Pedra, papel, tesoura é um romance sobre a ditadura argentina, mas que não trata da ditadura. É um romance sobre descobertas — da amizade, do amor, do sexo — e sobre a perda.

Alma, Carmen e Marito crescem juntos, compartilham sonhos e segredos, entram na adolescência, se afastam e se reaproximam. Através dos olhos de Alma, menina nascida e criada na elite portenha, acompanhamos o desmanche do universo seguro e acolhedor da infância para dar lugar a um mundo permeado pela violência e pelas barreiras sociais. Dividida entre a rígida educação católica da escola particular, ser a boa filha que os pais esperam e o romance secreto com um rapaz “não adequado” para ela, Alma vê essas esferas perderem seus contornos e se fundirem à medida que se torna adulta e começa a enxergar o mundo para além da sua bolha. A ilha — especialmente, e talvez não por acaso, a “ilha do meio” —, palco das brincadeiras da infância e o único local em que a jovem consegue sentir-se ela mesma, transforma-se no lugar desolado que representa, afinal, sua solidão.

No hiato de um ano que entremeia as duas partes do livro, acontece o golpe que instauraria em 1976, na Argentina, a ditadura militar — que ao longo de sete anos tiraria a vida de cerca de 30 mil pessoas. Nossa narradora, entretanto, sabe muito pouco ou quase nada sobre o que está acontecendo no país. Alma não compreende por que as pessoas se recusam a explicar-lhe o que estão fazendo, as ausências do namorado ou o que aconteceu com os amigos. Os sequestros, as torturas e os assassinatos cuja existência ela desconhece são transmitidos ao leitor a partir do mal-estar, dos olhares zombeteiros lançados de dentro de carros escuros, do abuso policial e da miséria que ela aprende a ver pela cidade.

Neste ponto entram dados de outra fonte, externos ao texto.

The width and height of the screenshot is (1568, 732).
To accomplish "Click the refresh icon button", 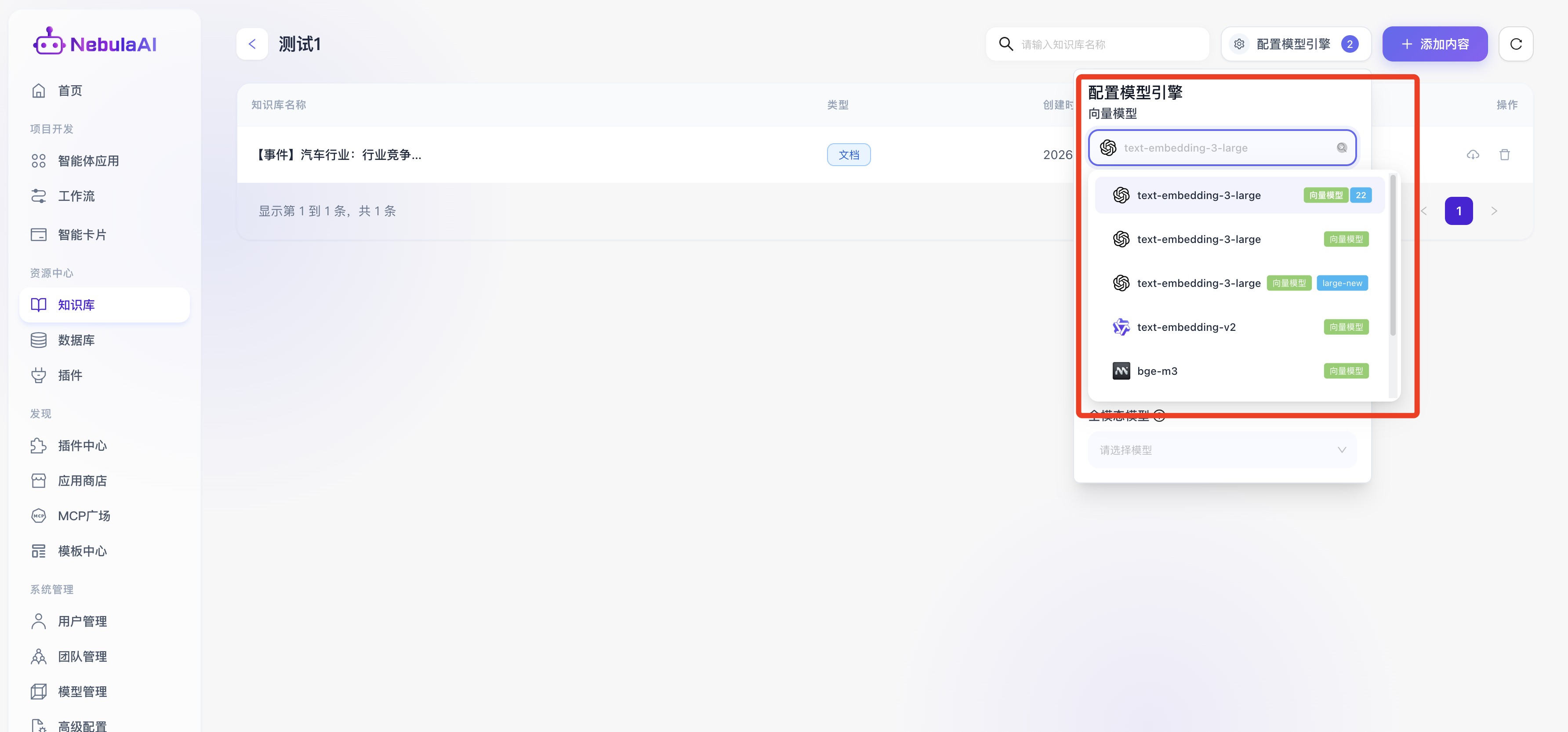I will (x=1516, y=44).
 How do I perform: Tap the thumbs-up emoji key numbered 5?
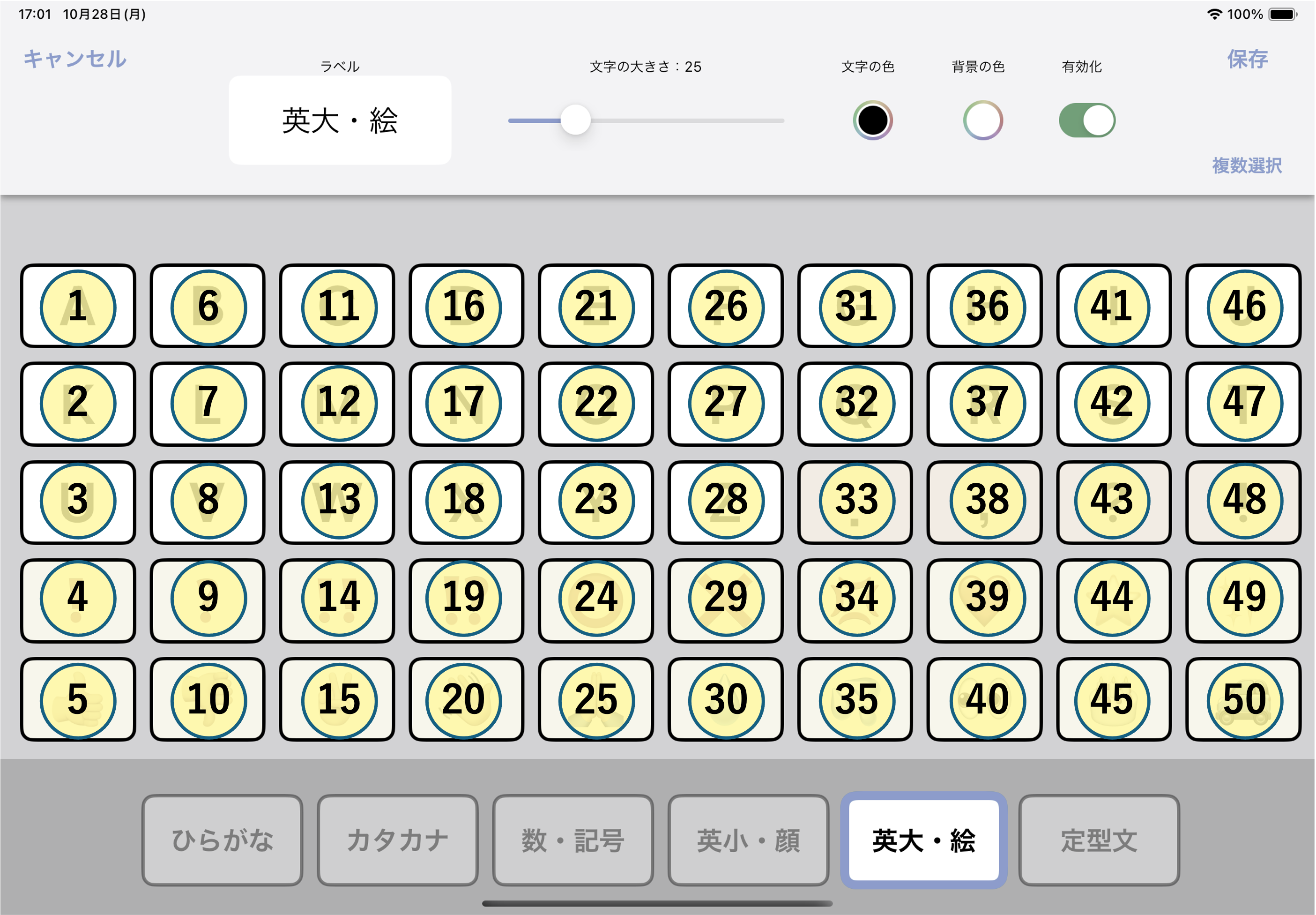(77, 698)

Permeado de silêncios, esse romance, aos poucos, contextualiza a sociedade argentina de uma época e nos diz o indizível por meio da dúvida e da ausência. Pedra, papel, tesoura não é, entretanto, um livro que se resume a perdas. Uma narrativa leve e fluida nos convida a embarcar com a protagonista na delicadeza da transição entre infância, adolescência e idade adulta, na força das verdadeiras amizades e na esperança que nos
faz seguir em frente.

Laura Jahn Scotte

Laura Jahn Scotte

Laura Jahn Scotte nasceu em Porto Alegre, em 1994. É formada em História pela Universidade Federal do Rio Grande do Sul, estudou Antropologia Social na Universidad de Buenos Aires e é mestra em Cidadania e Direitos Humanos pela Universitat de Barcelona, cidade onde reside atualmente. É a tradutora de Pedra, papel, tesoura, de Inés Garland.